I can face that blank wall because I have had great mentors that taught me how to work through the pit, and friends and family that encouraged me and keep me going. Little Rock gave me that foundation and I trust other artists will have the same opportunity there too.
What fosters local talent? Availability of mentors from whom young artists can learn. Also, for all, venues at which to share work and a cup of coffee. The awards and grants are important for reminding the community that art isn’t just in museums but next door, in run-down buildings, basements and attics and apartments. There is a difference between what happens in the studio and what is shown. What happens in the studio is living, breathing and vital; what’s shown is history.


AAS: David, when you look back over your career so far, what comes to mind?  

DB: That’s easy. During the past 35 years, I have argued art criticism, theory and philosophy with my dearest friends, Sammy Peters, and Warren Criswell. We have shared our successes and studio frustrations, provided technical assistance and materials for each other and swapped books and magazines.
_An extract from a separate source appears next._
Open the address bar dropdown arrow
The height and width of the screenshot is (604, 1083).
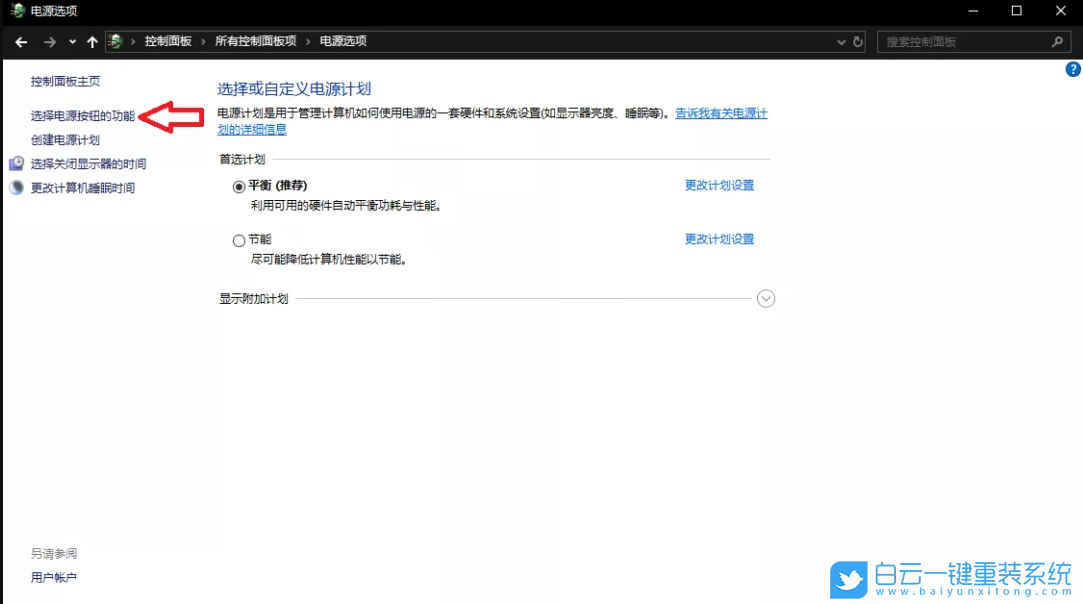coord(841,41)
The two of them are the finest contemporary artists Arkansas has and I’m a better artist because of them.
Two events shaped my concept about what is art and about making art. 55 years ago, I saw a Bugs Bunny cartoon in which Bugs, dressed in artist smock and beret, and dipping a large brush into a bucket of paint, paints the Mona Lisa in two passes of his hand. I was enthralled. Every time I lifted a brush it appeared to be so limited. But later I realized that every stroke had to have significance. An artist must create a work of art using the greatest amount of significance with the least amount of effort. You see it in the brush strokes of great masters. When you look at a great piece, it just seems like it appears fully formed and effortless because every element has significance, and none is out of place or redundant.
Later, while studying art history in Italy, as a very young man, I visited the Convent of San Marco in Florence. Walking into a dark cell from a long sun-drenched corridor, it took a while my for my eyes to adjust. As I waited for the image to fully appear l was able to make out a crown of thorns, and then a stick, and a bloody gash. And then, when my eyes fully adjusted to the dark, to my astonishment, I realized that there was no complete image. I had filled in the spaces with my own version of the picture- a picture that wasn’t there. Fra Angelico had created a painting [The Mocking of Christ] that every sister could complete in her own way. He had produced the most devotional piece of art I have ever seen.
Both of those events came to define my approach to art. For me, that meant finding out what was extraneous to image making, and discovering how far I could go towards developing a story without losing an image.